Wien. In Wien hat sich der Streik der Hausärzte bisher nicht auf den Andrang in den Spitälern und in den Gesundheitszentren der Wiener Gebietskrankenkasse (WGKK) ausgewirkt. "Erwartungsgemäß gibt es keinen besonders hohen Andrang", sagte die Obfrau der WGKK, Ingrid Reischl. Auch in den Spitälern des Wiener Krankenanstaltenverbund (KAV) herrsche "überall Normalbetrieb", sagte ein Sprecher des KAV.

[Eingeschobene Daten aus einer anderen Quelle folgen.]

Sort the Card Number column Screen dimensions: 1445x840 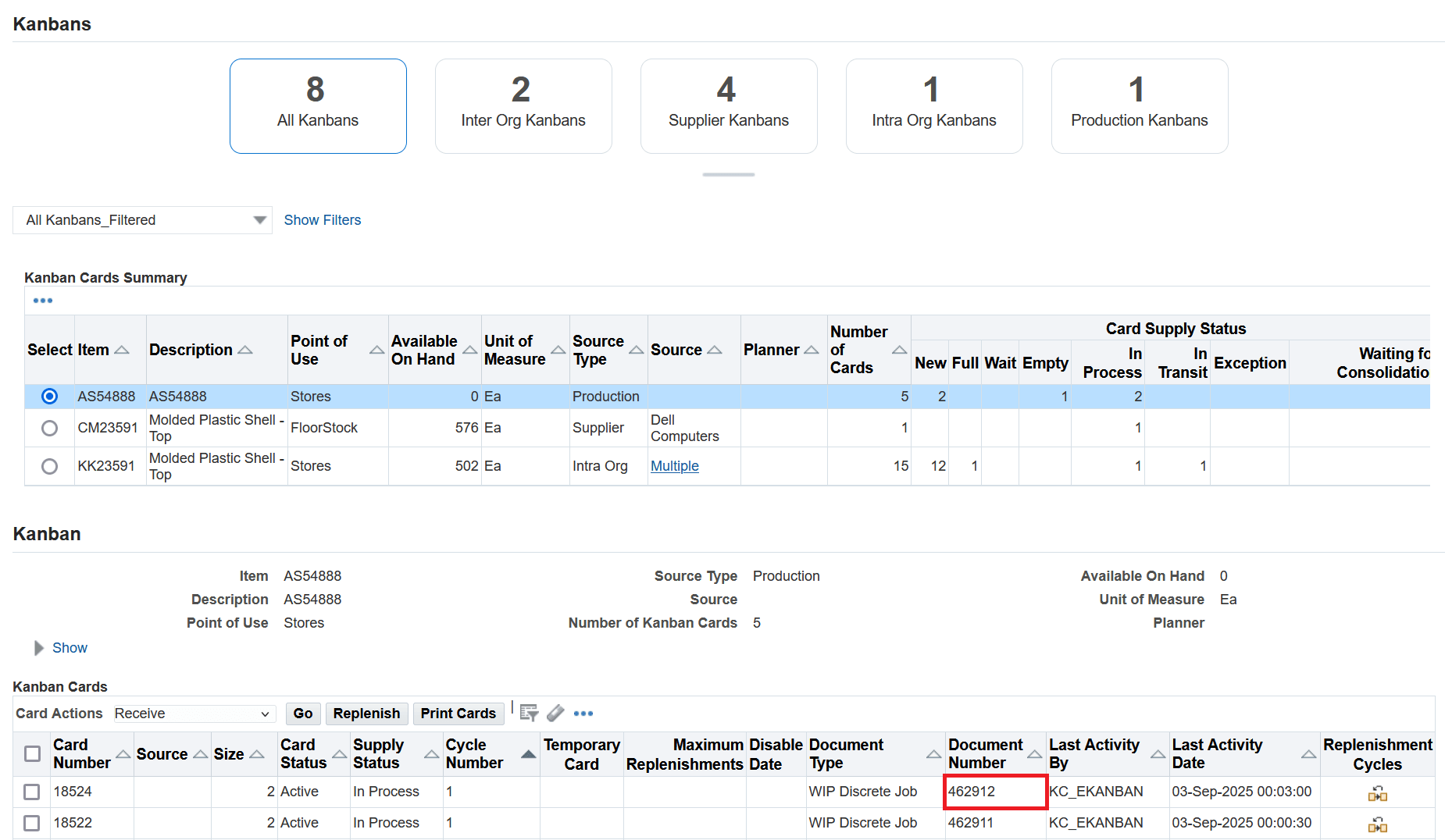(x=123, y=754)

Im Gesundheitszentrum Mariahilf und in der Kinderambulanz im Gesundheitszentrum Wien-Nord gebe es "eine leichte Steigerung" im Patientenaufkommen, sagte Reischl. Ansonsten sei der Andrang "vergleichbar mit jedem anderen Tag". Es komme nicht zu längeren Wartezeiten, betonte sie. Auch im Hanusch-Krankenhaus in Penzing seien nicht mehr Patienten als sonst. Im Wiener AKH herrscht laut einer Sprecherin ebenfalls "ganz normaler Betrieb".

Längere Öffnungszeiten

Die allgemeinmedizinischen und internistischen Ambulanzen der vier Gesundheitszentren der WGKK haben am Streiktag längere Öffnungszeiten, nämlich von 7.00 bis 18.00 Uhr. Die WGKK-Einrichtungen stehen Versicherten aller Kassen offen. Reischl übte scharfe Kritik am Streik der Hausärzte: "Die Ärzte streiken aus meiner Sicht nicht, sondern verweigern die Arbeit am Patienten." Streiken könnten lediglich Angestellte und bei den Hausärzten handle es sich um Selbstständige.

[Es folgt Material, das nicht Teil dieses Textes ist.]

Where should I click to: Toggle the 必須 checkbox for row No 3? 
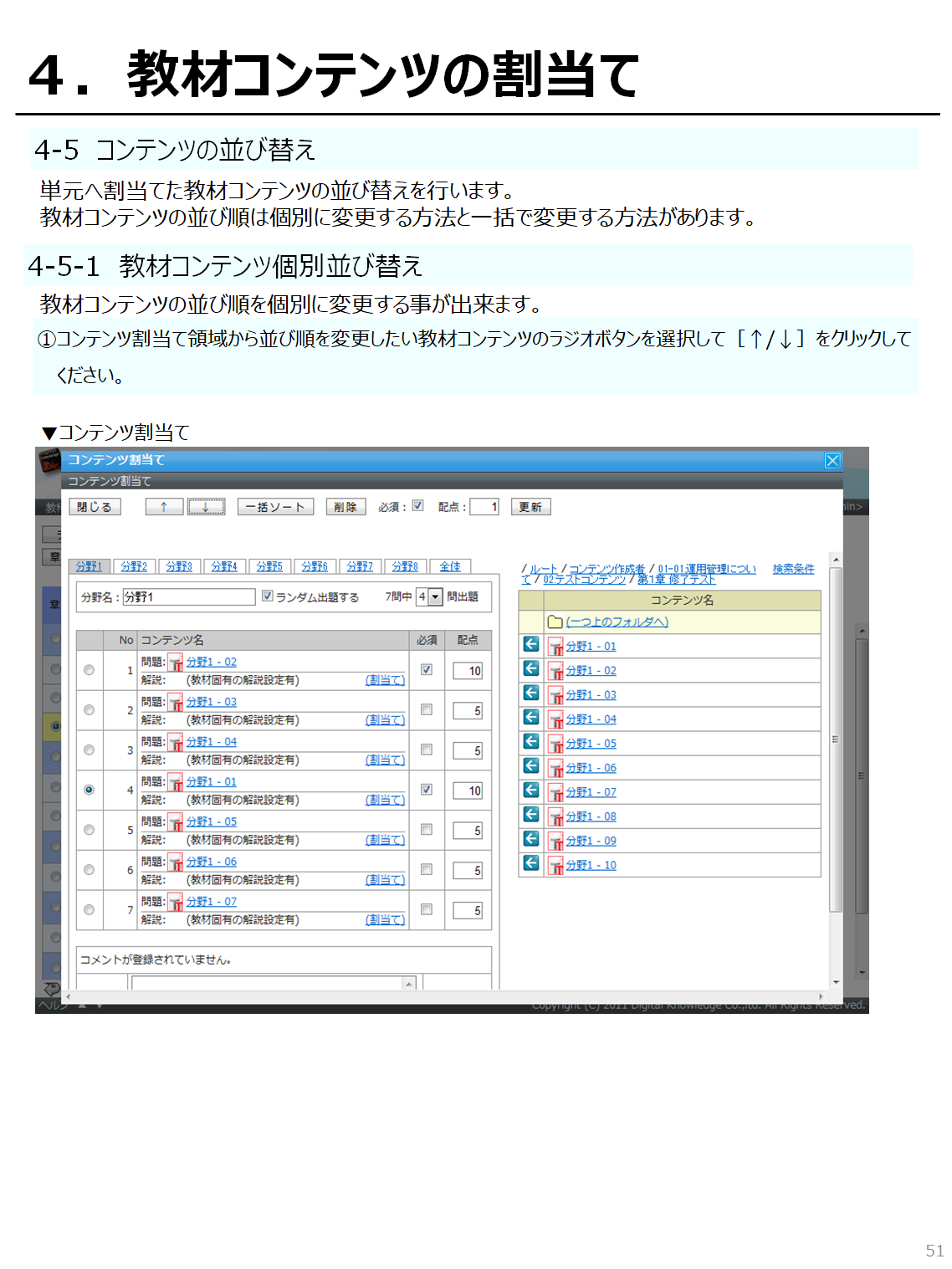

Mehr als 80 Prozent der Wiener Hausärzte hatten laut Ärztekammer zugesagt, am Mittwoch ihre Praxen zuzusperren. Laut Hauptverband der Sozialversicherungsträger sind in den drei am Protest beteiligten Bundesländern Wien, Kärnten und dem Burgenland bis zu 290.000 Patienten vom Ärztestreik betroffen.

 Kleiner Demozug durch die Wiens Innenstadt

Mit einer emotionsgeladenen Pressekonferenz im Billroth-Haus in Wien hat  die Ärztekammer ihren Streik-und Aktionstag begonnen. Durch die jüngste Gesundheitsreform seien "Versorgung und Würde" der Menschen in Gefahr, warnte Vizepräsident Johannes Steinhart vom Podium aus. Danach wurde demonstriert. In Wien, Kärnten und dem Burgenland bleiben am Mittwoch viele Praxen geschlossen.

Die Ärztevertreter warnen angesichts des aktuellen Finanzausgleichs und eines am Mittwoch im Nationalrat anstehenden Gesetzesbeschlusses davor, dass der Hausarzt durch Primärversorgungszentren obsolet gemacht werden würde. Die wohnortnahe Versorgung, die freie Arztwahl und das soziale Gesundheitssystem an sich sei dadurch in Gefahr, so Steinhart.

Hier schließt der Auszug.